Idle thought, a setting where the only humans are vampires and other similar ancient undead. For metaphysical reasons, and a bit of fantasy racism, only humans can become true free willed undead, and all humans have long since either done so or died.

The mortal races, elves, dwarves, orcs, goblins and so on don't have records that predate the current state of affairs, so they don't actually know what humans are. They just call the species 'vampires,' because almost every extent human is a vampire and the others are barely recognisable. This in turn leads to weird conclusions about the origins of their own races, the possible origin of vampires and so on.

Elves point to the broad, brutish features and say that cleardy vampires originated from the same stock as dwarves and orcs, or are a crossbreed of the two.

Dwarves point to the tall, lanky bodies and violent ways and say clearly they're of elvish and orcish stock.

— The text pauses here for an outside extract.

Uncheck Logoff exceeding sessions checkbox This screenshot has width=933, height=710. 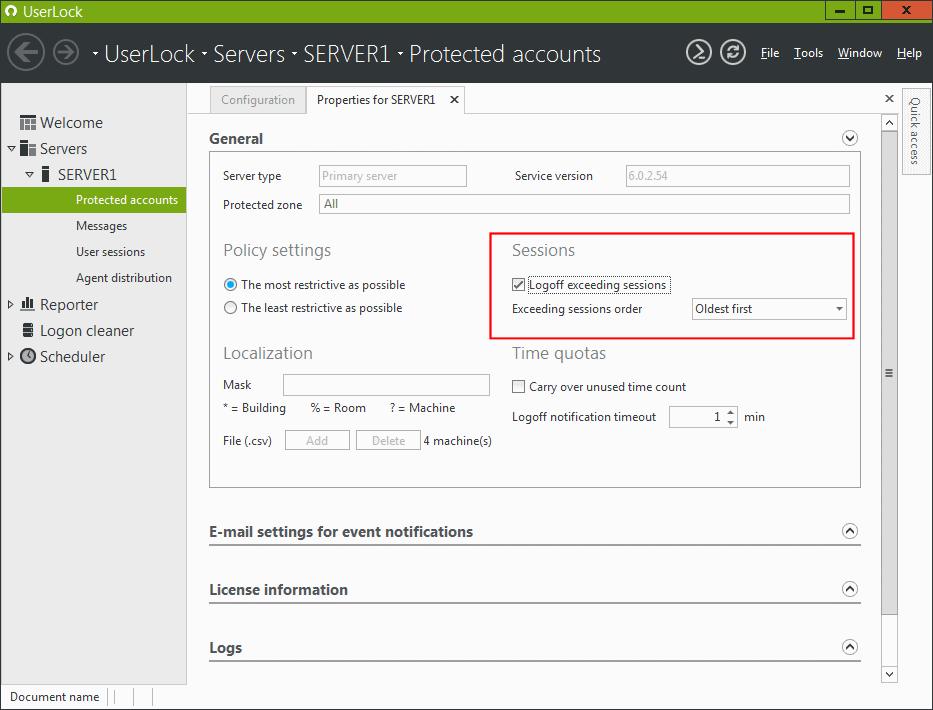518,284
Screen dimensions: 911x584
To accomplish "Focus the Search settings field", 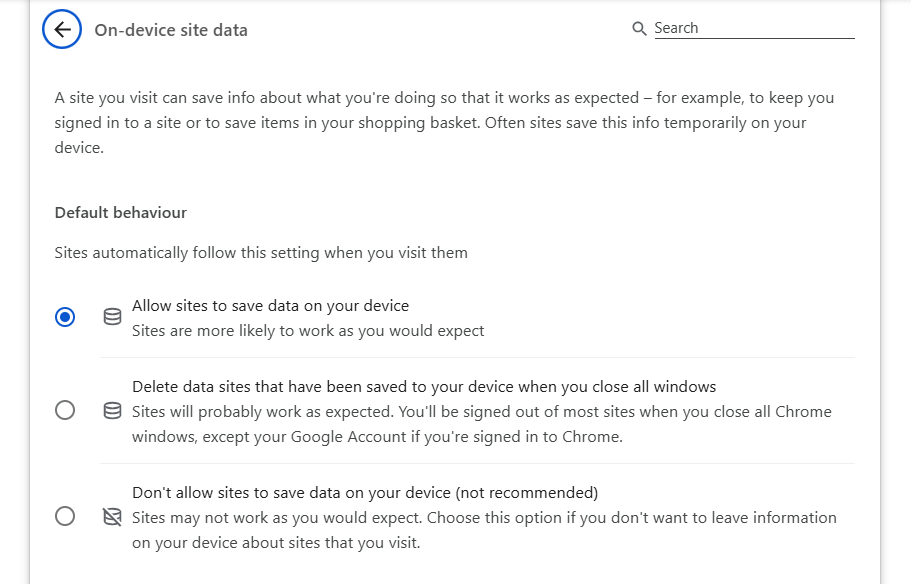I will (754, 28).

A rare few scholars theorise that the mortal races are descended from vampires, citing the presence of vampire-like skeletons in ancient ruins and artwork scattered throughout the world.
That has good prequel potential, too.
The players, all human, are a group of broken-down nobodies, newly inducted as fodder into a traditional back-stabbingly aristocratic vampire coven shortly before an apocalyptic magical war. The prequel plays out with plentiful time skips, and the players get to play through societal shake-ups as the disposable minions become priceless, each eventually ending up with tens of thousands of years of skills.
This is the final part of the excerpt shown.